Screenshot grounding data:
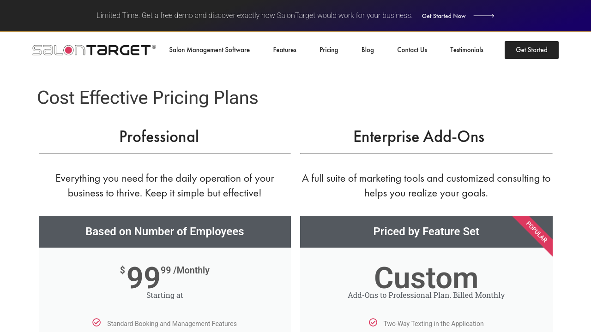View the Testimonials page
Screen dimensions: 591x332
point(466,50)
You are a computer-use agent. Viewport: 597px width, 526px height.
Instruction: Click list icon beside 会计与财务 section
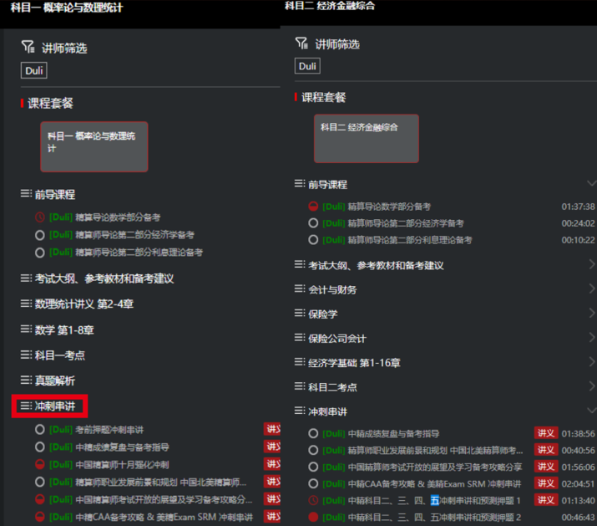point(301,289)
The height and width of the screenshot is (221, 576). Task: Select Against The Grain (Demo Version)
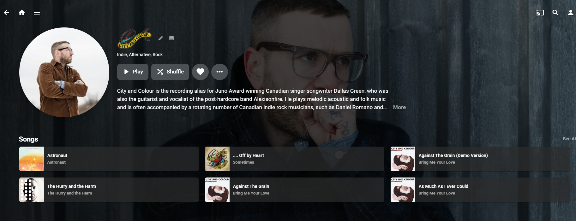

TASK TO CARRY OUT: Please output the lines of the records above from the one with "Instruction: Click list" through the last, exactly as they appear and with both ends included; skip any pictures and add nothing.

RESPONSE AREA:
Instruction: Click list icon beside 会计与财务 section
point(301,289)
The height and width of the screenshot is (221, 576). Task: Select Against The Grain (Demo Version)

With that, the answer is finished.